Ezra Armstrong

Personal information
- Full name: Ezra Hanani Armstrong
- Date of birth: December 15, 1998 (age 27)
- Place of birth: Gastonia, North Carolina, U.S.
- Height: 1.75 m (5 ft 9 in)
- Positions: Defender; midfielder;

Team information
- Current team: Loudoun United

Youth career
- Sporting Nashville Heroes
- 2014–2016: Sporting Kansas City

Senior career*
- Years: Team / Apps / (Gls)
- 2016: Swope Park Rangers / 2 / (0)
- 2018: FC Columbus / 11 / (3)
- 2018–2019: Türkspor Augsburg / 25 / (3)
- 2019–2020: Skovshoved IF / 1 / (0)
- 2021: Pittsburgh Riverhounds / 14 / (0)
- 2022–2023: St.

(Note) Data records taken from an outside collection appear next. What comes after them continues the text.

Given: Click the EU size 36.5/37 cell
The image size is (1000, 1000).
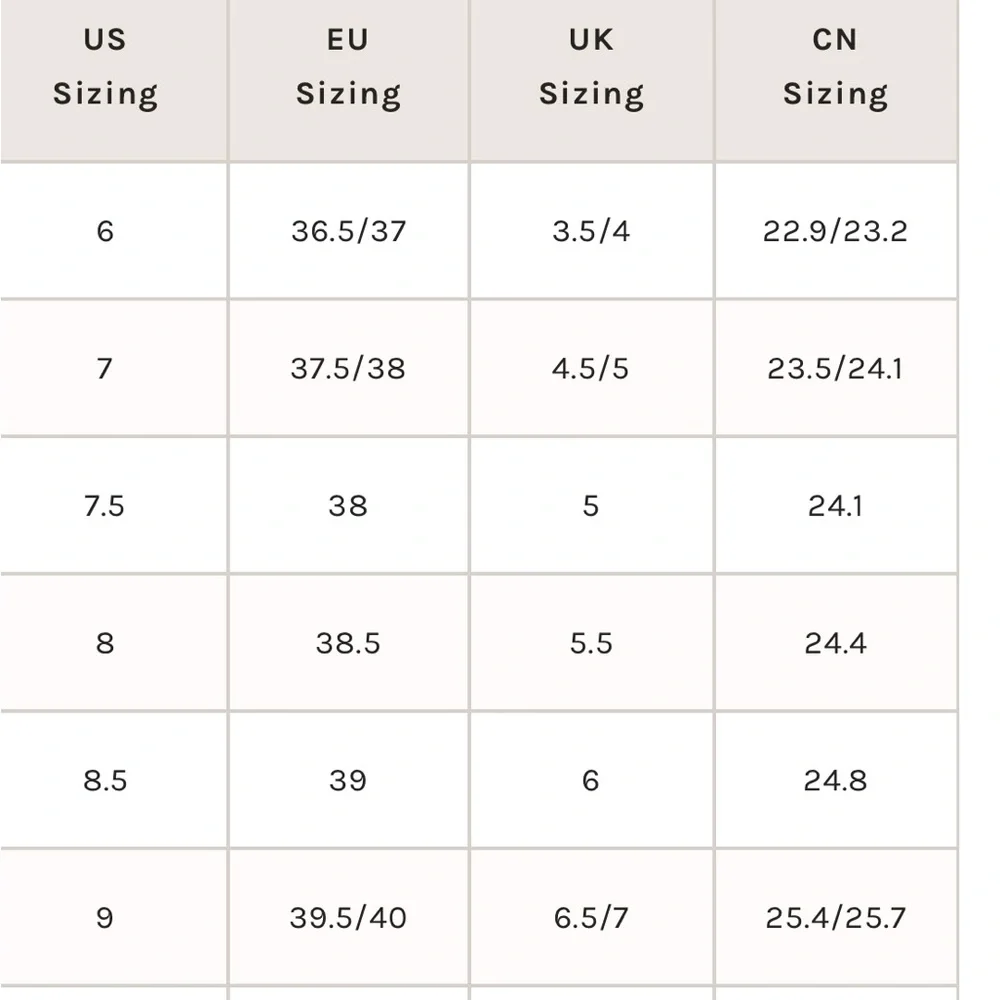Looking at the screenshot, I should (348, 231).
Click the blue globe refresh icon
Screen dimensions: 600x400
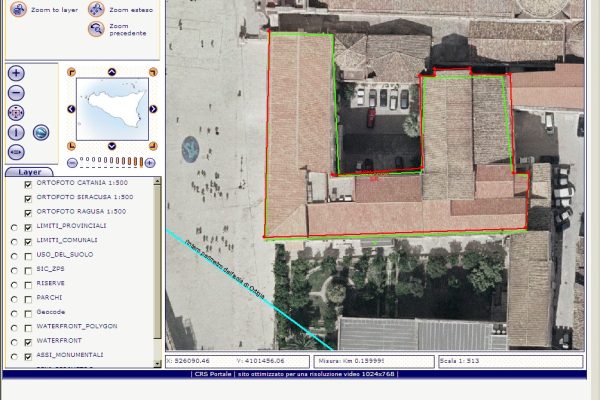click(x=41, y=132)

Louis City 2 / 38 / (0)
- 2024–2025: North Carolina FC / 33 / (5)
- 2026–: Loudoun United / 0 / (0)

= Ezra Armstrong =

American soccer player (born 1998)

Ezra Armstrong (born December 15, 1998) is an American professional soccer player who plays as a defender for Loudoun United in the USL Championship.

== Career ==
Armstrong signed to Sporting Kansas City's United Soccer League affiliate side Swope Park Rangers from their academy on March 10, 2016.

In 2018, Armstrong joined German 6th-tier side Türkspor Augsburg.

Armstrong signed to Skovshoved IF in the fall of 2019.

On February 15, 2021, Armstrong returned to the United States, joining USL Championship side Pittsburgh Riverhounds.

On February 7, 2022, Armstrong joined MLS Next Pro side St. Louis City 2 ahead of the league's inaugural season.

Armstrong moved to USL Championship club North Carolina FC on 15 December 2023.

==Personal==
Ezra is the son of former United States international Desmond Armstrong.